Records from a data source
:::::
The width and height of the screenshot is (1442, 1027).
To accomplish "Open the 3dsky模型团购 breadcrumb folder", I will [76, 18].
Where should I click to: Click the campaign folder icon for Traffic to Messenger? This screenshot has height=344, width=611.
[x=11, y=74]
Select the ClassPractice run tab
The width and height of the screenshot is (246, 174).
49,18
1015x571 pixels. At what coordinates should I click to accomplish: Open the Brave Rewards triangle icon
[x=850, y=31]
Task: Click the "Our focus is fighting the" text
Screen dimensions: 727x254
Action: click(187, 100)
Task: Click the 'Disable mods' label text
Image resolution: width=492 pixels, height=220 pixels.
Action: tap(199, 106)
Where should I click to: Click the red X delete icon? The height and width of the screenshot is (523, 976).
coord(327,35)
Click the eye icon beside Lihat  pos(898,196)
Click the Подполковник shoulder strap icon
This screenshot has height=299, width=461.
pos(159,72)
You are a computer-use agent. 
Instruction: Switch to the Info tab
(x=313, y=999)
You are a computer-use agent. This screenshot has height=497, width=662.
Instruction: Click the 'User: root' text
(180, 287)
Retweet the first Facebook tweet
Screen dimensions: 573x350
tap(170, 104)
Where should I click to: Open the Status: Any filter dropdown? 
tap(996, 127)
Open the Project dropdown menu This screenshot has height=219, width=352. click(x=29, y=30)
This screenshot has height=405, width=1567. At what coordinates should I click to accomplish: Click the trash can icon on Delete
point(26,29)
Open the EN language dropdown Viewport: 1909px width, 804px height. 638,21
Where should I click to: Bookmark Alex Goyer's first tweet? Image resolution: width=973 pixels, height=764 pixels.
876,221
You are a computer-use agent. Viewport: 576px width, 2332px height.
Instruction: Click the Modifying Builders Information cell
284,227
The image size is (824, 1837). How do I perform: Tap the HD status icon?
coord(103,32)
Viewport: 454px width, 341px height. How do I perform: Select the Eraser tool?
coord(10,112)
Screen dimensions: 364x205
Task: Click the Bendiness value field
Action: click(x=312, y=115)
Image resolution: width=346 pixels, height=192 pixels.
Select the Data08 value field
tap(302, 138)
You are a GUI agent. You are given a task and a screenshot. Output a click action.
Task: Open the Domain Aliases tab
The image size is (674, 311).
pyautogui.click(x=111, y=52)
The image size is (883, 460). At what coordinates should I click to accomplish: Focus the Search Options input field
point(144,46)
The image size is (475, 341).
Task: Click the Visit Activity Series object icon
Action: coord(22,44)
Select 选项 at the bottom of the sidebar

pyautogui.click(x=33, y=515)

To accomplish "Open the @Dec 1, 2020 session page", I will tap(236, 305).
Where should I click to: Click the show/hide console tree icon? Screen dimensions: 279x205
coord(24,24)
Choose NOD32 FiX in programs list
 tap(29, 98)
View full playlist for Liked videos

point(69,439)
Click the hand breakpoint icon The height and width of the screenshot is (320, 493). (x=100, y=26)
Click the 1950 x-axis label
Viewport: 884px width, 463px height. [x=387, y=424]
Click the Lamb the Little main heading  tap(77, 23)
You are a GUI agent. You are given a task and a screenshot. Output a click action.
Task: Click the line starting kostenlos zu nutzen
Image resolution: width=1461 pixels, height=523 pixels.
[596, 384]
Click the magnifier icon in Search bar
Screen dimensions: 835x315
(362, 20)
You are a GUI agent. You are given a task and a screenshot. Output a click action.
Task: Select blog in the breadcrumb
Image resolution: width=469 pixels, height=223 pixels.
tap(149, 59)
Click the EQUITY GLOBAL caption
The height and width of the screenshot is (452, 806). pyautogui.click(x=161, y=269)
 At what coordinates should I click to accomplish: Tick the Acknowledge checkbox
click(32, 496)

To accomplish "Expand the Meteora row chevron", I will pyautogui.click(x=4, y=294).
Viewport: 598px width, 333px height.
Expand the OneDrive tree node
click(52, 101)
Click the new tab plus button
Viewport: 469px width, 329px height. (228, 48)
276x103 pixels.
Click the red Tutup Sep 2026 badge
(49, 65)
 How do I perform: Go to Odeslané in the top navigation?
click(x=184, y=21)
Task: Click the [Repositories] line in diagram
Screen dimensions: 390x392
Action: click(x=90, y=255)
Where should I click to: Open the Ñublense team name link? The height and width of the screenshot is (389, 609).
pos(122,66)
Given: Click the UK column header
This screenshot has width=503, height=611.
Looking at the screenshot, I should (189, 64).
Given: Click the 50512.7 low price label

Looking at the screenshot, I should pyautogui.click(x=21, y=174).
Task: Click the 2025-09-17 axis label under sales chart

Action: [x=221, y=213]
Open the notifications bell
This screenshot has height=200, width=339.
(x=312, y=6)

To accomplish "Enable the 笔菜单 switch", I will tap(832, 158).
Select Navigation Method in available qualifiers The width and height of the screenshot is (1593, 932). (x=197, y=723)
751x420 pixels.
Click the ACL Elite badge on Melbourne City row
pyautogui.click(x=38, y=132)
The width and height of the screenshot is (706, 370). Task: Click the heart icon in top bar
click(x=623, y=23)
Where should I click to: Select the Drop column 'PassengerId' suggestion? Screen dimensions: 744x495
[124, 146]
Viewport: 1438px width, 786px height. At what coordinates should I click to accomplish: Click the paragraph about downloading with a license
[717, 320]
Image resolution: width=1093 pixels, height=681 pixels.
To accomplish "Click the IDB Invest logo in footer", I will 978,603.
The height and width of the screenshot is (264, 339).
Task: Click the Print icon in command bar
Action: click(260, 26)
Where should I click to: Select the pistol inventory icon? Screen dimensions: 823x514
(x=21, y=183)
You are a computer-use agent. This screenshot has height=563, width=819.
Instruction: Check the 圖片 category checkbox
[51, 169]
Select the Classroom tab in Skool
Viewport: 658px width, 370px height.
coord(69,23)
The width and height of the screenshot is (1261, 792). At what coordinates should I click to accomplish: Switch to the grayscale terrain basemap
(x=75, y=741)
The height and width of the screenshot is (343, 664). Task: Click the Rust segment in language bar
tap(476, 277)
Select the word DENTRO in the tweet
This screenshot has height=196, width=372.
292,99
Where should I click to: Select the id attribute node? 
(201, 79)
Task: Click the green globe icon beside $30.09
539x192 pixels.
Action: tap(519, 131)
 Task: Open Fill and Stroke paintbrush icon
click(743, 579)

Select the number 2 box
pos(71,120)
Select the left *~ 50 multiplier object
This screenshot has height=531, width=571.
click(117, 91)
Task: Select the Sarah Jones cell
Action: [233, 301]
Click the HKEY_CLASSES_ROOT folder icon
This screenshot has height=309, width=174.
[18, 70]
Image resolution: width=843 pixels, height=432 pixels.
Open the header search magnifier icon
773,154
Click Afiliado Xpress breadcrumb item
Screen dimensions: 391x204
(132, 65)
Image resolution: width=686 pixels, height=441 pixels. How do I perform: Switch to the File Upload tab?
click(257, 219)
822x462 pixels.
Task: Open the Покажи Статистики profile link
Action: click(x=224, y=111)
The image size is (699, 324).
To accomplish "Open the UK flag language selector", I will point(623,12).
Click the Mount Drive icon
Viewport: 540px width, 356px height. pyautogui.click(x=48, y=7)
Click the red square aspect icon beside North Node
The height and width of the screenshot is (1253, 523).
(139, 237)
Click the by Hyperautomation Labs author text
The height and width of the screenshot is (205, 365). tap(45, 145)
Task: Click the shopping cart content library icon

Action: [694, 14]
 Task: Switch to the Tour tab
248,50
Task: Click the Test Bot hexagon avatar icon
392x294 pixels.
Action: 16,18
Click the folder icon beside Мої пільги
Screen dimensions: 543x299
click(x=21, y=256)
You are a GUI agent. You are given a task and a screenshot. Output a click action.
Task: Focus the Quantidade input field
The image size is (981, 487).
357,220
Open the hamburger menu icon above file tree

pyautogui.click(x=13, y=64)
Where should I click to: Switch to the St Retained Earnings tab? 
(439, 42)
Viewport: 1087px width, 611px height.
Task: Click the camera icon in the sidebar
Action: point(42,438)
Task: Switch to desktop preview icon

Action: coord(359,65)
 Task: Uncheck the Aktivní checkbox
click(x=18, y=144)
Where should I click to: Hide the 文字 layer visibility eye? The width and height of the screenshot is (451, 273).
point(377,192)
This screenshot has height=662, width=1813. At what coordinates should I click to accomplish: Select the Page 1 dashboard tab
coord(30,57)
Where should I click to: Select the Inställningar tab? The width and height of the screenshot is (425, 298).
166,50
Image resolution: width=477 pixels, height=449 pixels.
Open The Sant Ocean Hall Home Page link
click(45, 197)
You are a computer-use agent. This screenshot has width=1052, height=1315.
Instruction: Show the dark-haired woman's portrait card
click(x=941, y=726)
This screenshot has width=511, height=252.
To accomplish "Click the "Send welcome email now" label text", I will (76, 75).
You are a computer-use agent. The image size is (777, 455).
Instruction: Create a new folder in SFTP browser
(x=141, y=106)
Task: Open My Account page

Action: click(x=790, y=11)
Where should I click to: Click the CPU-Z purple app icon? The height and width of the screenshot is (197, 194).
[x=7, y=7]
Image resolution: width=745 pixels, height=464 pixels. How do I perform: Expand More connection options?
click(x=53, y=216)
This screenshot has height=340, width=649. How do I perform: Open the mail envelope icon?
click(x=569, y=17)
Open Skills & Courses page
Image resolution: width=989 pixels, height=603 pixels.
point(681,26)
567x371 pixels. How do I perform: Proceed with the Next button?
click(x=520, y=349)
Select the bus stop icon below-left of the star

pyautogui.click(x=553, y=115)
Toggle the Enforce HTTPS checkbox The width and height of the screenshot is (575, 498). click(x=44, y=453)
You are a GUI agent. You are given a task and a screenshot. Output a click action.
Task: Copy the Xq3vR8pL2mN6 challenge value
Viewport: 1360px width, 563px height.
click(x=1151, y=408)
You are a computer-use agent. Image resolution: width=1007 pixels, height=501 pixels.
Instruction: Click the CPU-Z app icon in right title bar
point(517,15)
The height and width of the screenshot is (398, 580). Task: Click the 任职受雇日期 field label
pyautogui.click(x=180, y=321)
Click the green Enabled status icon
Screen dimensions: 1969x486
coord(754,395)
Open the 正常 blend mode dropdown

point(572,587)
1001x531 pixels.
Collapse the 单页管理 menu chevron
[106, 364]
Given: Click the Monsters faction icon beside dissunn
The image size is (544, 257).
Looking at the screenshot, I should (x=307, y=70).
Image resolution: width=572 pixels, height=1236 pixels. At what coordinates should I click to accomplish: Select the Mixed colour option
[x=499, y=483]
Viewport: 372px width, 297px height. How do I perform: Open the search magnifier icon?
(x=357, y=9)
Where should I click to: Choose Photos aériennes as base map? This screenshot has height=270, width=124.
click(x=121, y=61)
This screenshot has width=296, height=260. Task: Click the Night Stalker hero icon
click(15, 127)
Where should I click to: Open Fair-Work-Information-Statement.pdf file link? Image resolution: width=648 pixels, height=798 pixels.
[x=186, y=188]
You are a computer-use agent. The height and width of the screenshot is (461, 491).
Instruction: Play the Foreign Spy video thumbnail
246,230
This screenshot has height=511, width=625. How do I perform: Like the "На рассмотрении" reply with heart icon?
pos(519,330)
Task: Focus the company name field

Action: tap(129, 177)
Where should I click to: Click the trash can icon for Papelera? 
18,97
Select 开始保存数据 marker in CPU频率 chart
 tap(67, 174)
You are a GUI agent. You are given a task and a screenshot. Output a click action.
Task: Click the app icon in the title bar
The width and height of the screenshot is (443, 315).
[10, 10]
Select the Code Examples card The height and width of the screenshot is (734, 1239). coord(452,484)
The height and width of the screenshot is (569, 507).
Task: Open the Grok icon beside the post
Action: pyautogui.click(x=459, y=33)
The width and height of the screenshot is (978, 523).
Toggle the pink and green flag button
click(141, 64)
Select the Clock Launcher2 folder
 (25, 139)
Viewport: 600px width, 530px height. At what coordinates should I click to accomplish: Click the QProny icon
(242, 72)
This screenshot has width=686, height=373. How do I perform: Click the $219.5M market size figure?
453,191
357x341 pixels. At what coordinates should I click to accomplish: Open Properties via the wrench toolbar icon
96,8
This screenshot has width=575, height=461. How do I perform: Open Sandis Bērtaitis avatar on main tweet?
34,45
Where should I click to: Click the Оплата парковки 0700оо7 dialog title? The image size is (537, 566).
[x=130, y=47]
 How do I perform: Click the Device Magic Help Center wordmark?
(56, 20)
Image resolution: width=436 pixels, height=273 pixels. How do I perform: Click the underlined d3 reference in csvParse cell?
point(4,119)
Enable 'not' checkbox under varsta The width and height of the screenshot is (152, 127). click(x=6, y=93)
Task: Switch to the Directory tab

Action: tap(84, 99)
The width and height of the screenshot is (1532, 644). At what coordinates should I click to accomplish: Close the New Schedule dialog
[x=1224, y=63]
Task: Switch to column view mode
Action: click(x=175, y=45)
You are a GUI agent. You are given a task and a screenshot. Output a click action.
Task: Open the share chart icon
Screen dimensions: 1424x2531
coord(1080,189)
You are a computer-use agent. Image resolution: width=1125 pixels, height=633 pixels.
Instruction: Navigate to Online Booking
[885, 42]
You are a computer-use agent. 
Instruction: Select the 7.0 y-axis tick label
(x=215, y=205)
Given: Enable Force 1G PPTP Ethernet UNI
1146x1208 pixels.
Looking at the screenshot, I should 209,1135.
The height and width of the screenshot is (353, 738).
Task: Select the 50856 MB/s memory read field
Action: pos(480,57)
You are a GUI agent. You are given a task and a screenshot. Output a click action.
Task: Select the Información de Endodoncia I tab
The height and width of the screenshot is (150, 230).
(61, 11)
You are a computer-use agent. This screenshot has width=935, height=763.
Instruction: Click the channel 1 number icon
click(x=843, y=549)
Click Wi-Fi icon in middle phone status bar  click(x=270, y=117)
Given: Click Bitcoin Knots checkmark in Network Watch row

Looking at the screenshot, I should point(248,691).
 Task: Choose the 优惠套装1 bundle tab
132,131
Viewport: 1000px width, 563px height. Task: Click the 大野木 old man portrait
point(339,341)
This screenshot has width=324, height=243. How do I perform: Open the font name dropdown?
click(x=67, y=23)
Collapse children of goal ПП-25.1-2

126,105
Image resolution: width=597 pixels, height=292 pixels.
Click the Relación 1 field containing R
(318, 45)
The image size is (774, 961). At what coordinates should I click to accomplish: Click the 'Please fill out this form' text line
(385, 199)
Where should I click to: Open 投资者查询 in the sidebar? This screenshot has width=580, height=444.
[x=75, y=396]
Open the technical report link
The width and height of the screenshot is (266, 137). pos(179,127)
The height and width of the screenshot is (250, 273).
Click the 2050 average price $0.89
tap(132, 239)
:::::
Task prompt: List all lines from the entries that include the word "computer".

Worked solution:
You are a computer-use agent. 
You are a computer-use agent. This screenshot has height=497, width=662.
You are a computer-use agent. Viewport: 576px width, 2332px height.
You are a computer-use agent. This screenshot has height=563, width=819.
You are a computer-use agent. This screenshot has width=1052, height=1315.
You are a computer-use agent. The image size is (777, 455).
You are a computer-use agent. Image resolution: width=1007 pixels, height=501 pixels.
You are a computer-use agent. The height and width of the screenshot is (461, 491).
You are a computer-use agent. Image resolution: width=1125 pixels, height=633 pixels.
You are a computer-use agent. 
You are a computer-use agent. This screenshot has width=935, height=763.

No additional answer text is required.